Ever the picture of elegance and sophistication, Patek Philippe draws back the veil with its Ref. 5180, aka the Calatrava “Squelette.” Minimalist to its core—literally—this ultra-thin model carves away any bit of material not absolutely necessary to the functioning of the watch, with additional engraving just to keep things interesting (more than 130 hours’ worth of work). The movement, case and bracelet are all crafted in 18K rose gold, lending the timepiece a complex, layered warmth.
To celebrate the 20th anniversary of the Chopard Manufacture, the brand is releasing the L.U.C Full Strike, in 18K Fairmined rose gold. Chopard’s first minute repeater, this sleek timepiece not only sounds the hours, quarters and minutes, but it looks good doing so, opening a window onto a movement that took almost 15,000 person-hours to develop and perfect (earning three patents in the process!). A power reserve indicator at 2 o’clock makes the watch’s workings transparent in more way than one.
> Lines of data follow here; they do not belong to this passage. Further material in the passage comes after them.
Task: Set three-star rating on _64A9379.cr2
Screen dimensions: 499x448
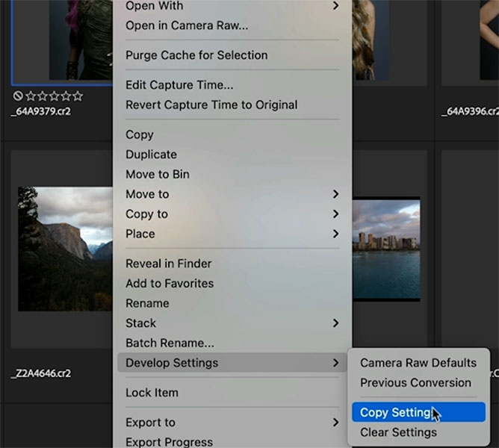Action: click(x=55, y=96)
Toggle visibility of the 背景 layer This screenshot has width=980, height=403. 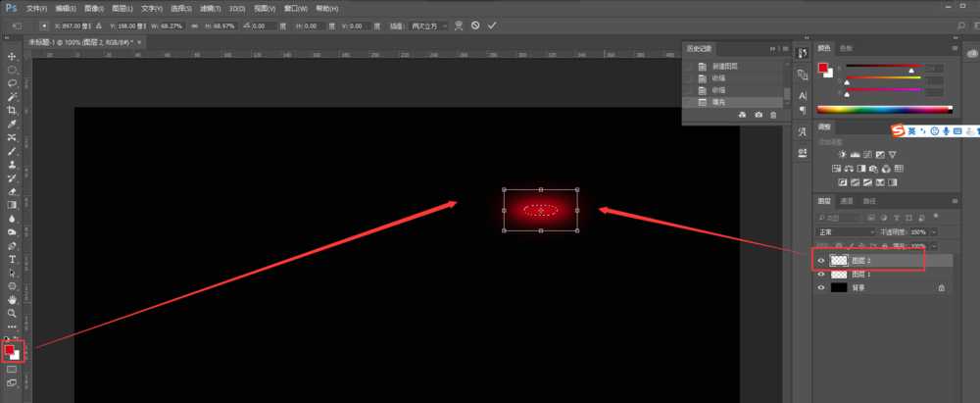coord(821,288)
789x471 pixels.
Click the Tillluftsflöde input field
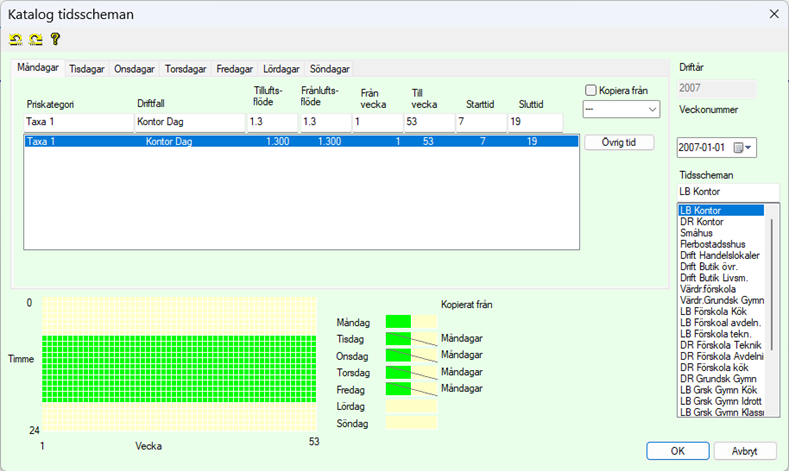pyautogui.click(x=271, y=122)

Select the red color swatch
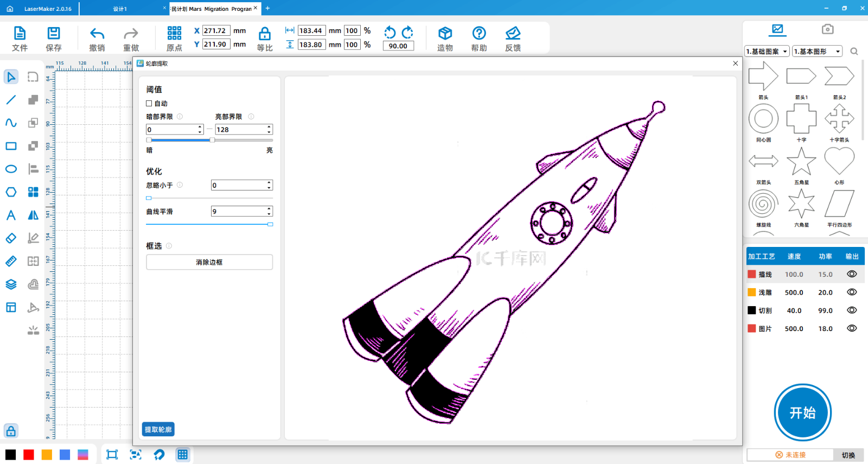click(29, 455)
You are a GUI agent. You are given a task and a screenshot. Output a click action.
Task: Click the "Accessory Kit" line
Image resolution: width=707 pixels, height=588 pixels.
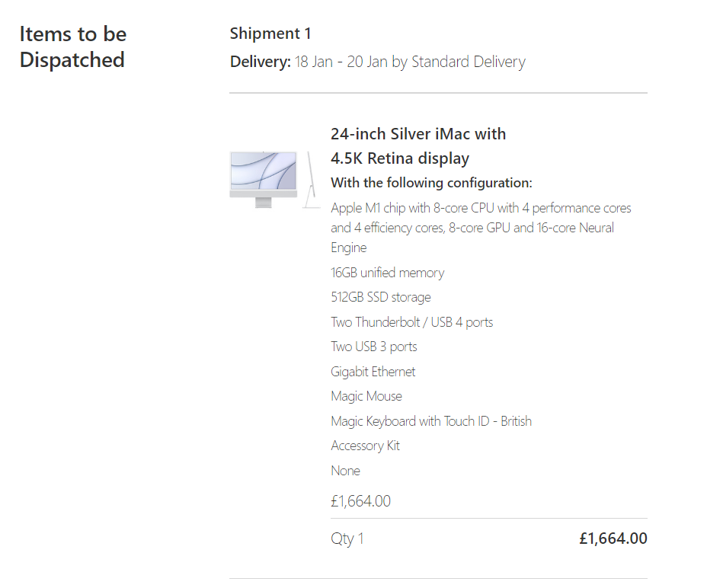[x=365, y=446]
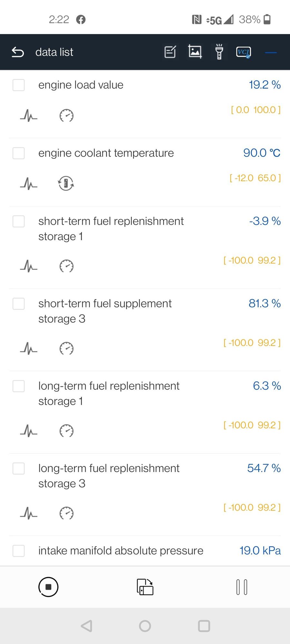The height and width of the screenshot is (644, 290).
Task: Show waveform for short-term fuel replenishment storage 1
Action: (29, 266)
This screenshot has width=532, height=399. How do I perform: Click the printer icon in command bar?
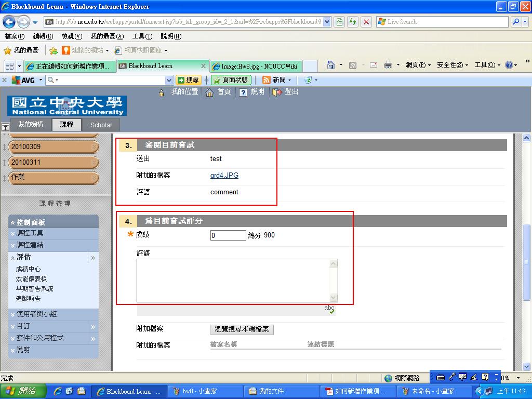point(388,65)
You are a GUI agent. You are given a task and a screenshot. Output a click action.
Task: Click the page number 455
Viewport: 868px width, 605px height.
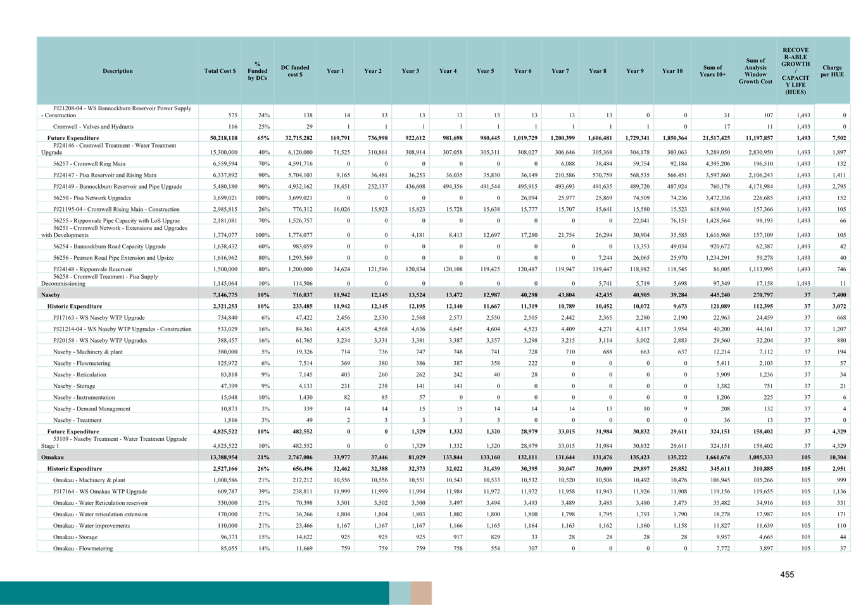(x=786, y=575)
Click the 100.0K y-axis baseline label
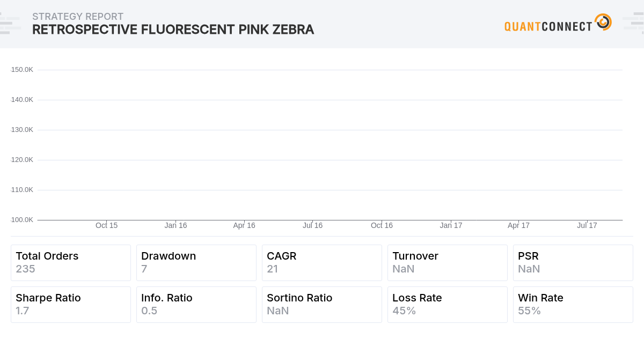Screen dimensions: 644x339 click(22, 220)
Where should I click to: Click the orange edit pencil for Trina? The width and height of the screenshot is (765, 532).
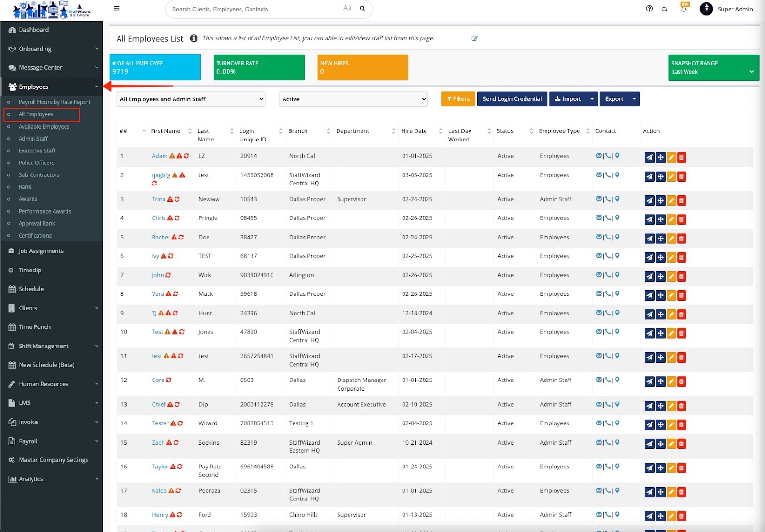click(x=671, y=201)
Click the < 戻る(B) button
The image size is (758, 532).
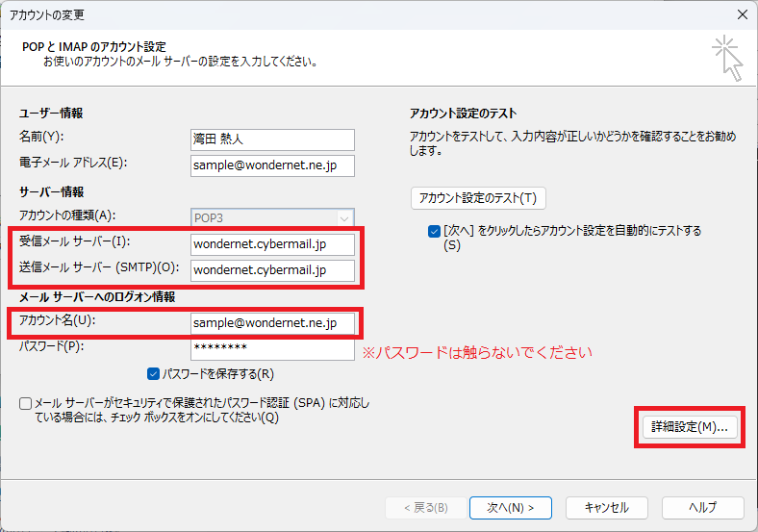[426, 508]
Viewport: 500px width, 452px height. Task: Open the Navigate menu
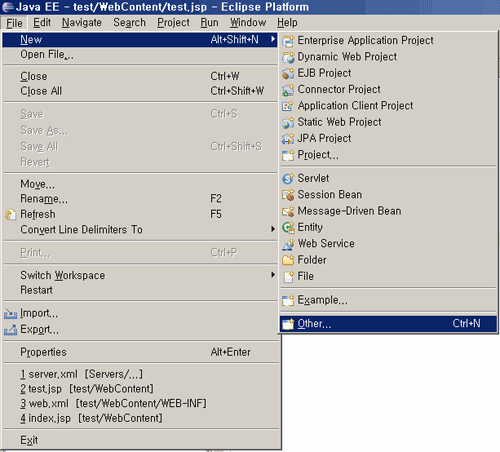tap(82, 23)
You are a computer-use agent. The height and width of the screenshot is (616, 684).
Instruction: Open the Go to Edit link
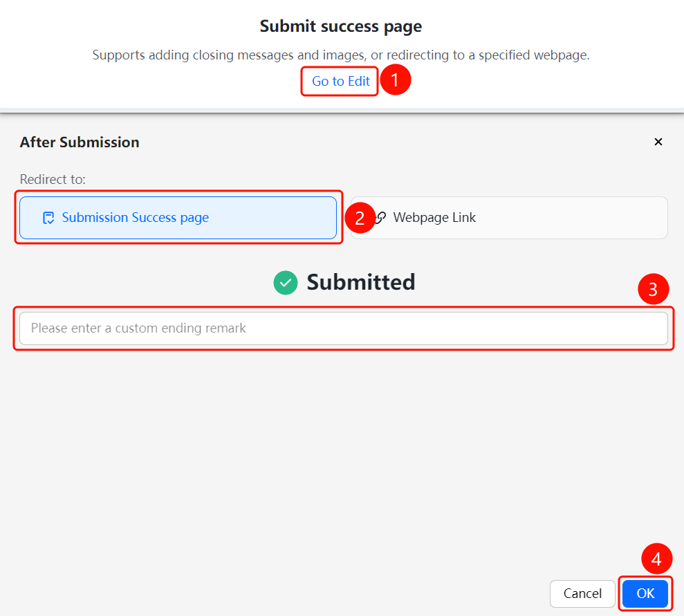pos(341,81)
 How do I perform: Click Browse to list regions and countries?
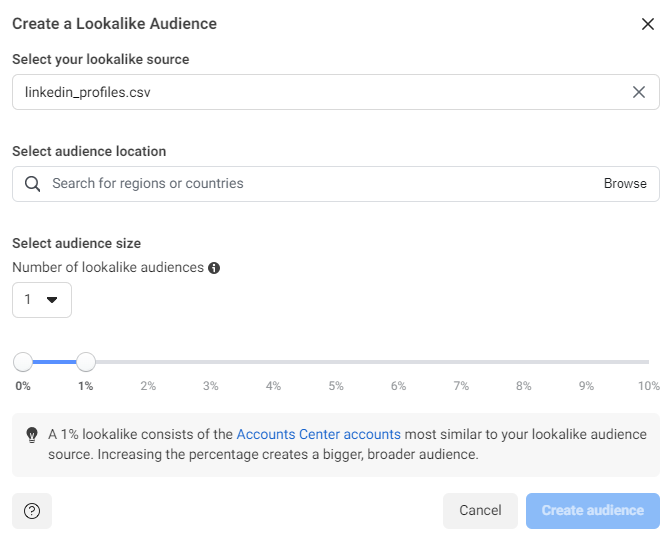625,183
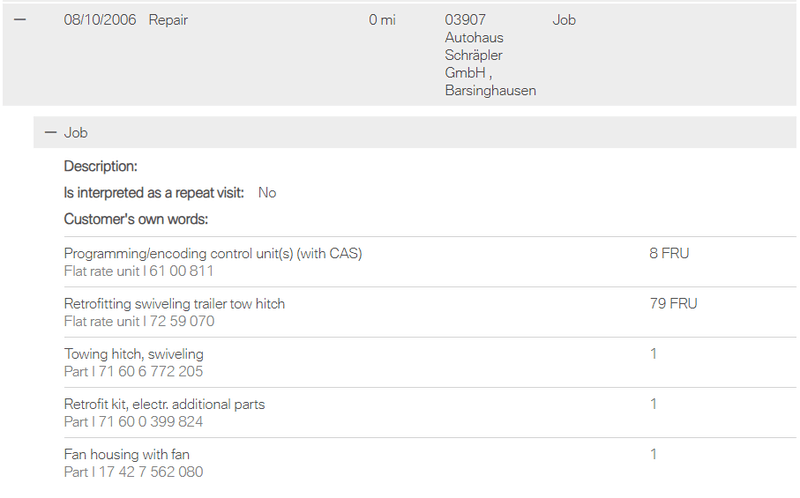Click the 0 mi mileage value
This screenshot has height=498, width=800.
click(x=382, y=20)
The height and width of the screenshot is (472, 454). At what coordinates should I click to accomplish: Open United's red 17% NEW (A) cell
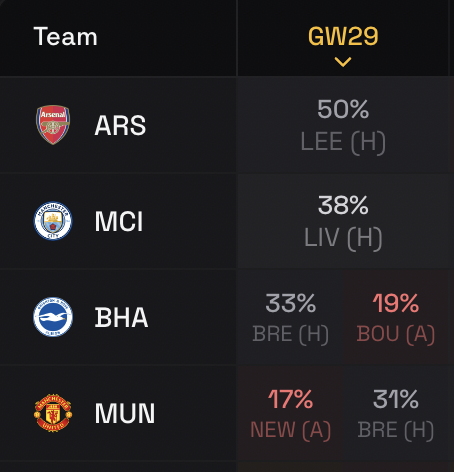(x=291, y=413)
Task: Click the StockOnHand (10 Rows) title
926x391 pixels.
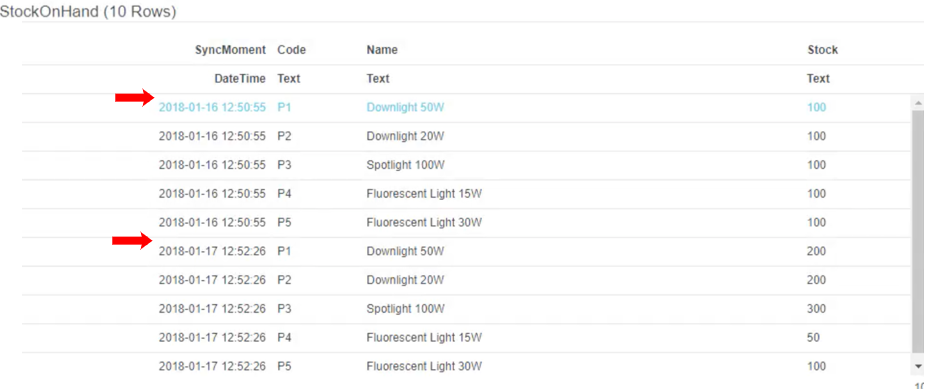Action: (88, 12)
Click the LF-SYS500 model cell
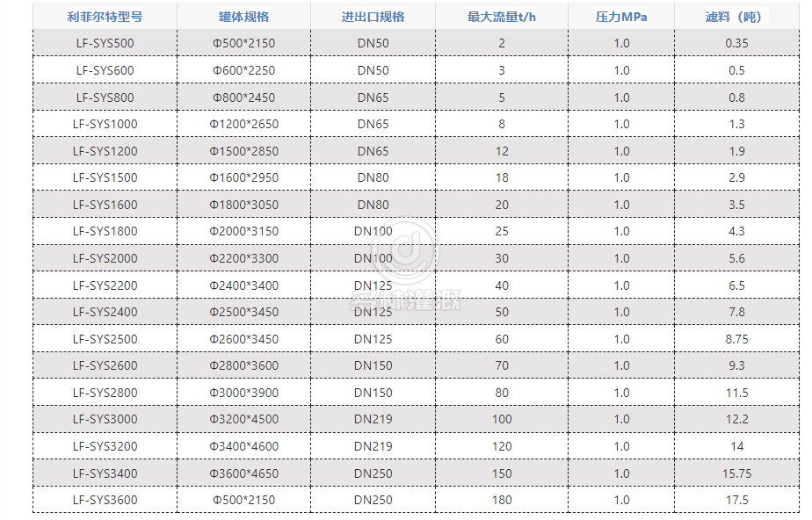This screenshot has width=812, height=520. click(105, 43)
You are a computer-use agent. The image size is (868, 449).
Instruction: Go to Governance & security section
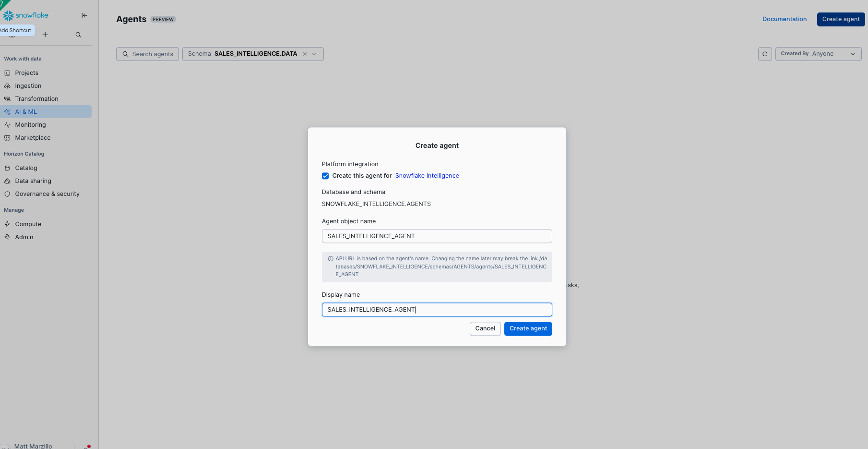47,194
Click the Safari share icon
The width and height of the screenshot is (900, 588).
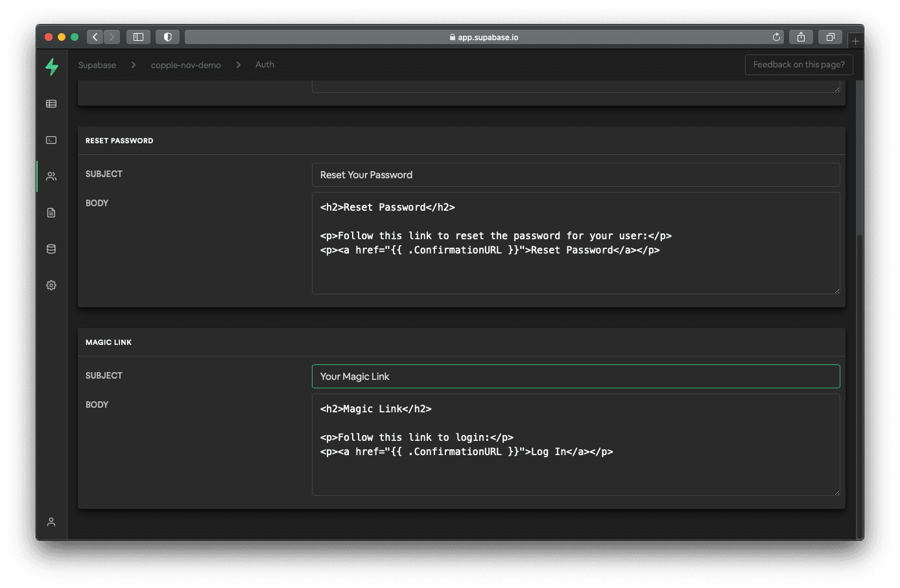click(x=801, y=37)
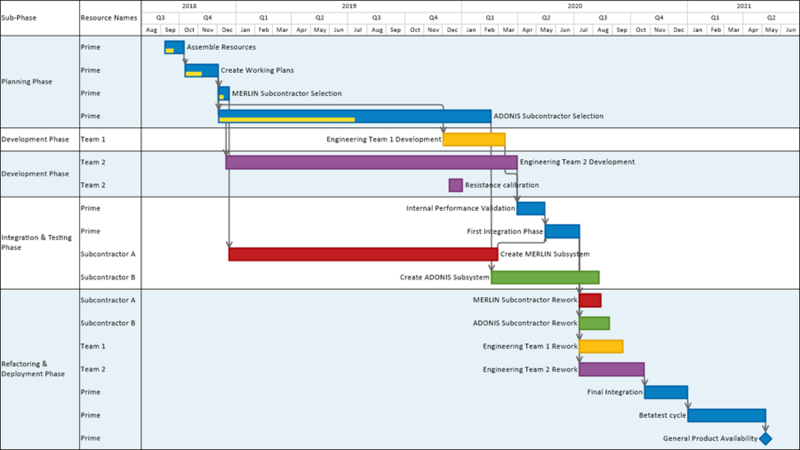Click the First Integration Phase blue bar
Viewport: 800px width, 450px height.
(x=562, y=231)
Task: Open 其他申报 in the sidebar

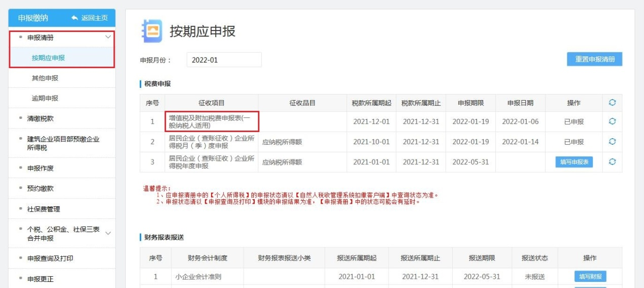Action: click(45, 78)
Breguet proves that women’s watches deserve more than just a pretty face with the Tradition Dame 7038. Off-centered hours and minutes tick by at 12 o’clock, leaving the remaining three quarters of the dial free to display the hypnotic workings of the caliber. Feminine touches such as a row of brilliant-cut diamonds in the bezel and a hand-engraved rosette on the barrel stake a claim to the traditionally masculine world of mechanical horology, insisting that decorative grace notes and miniature mechanics are a natural fit.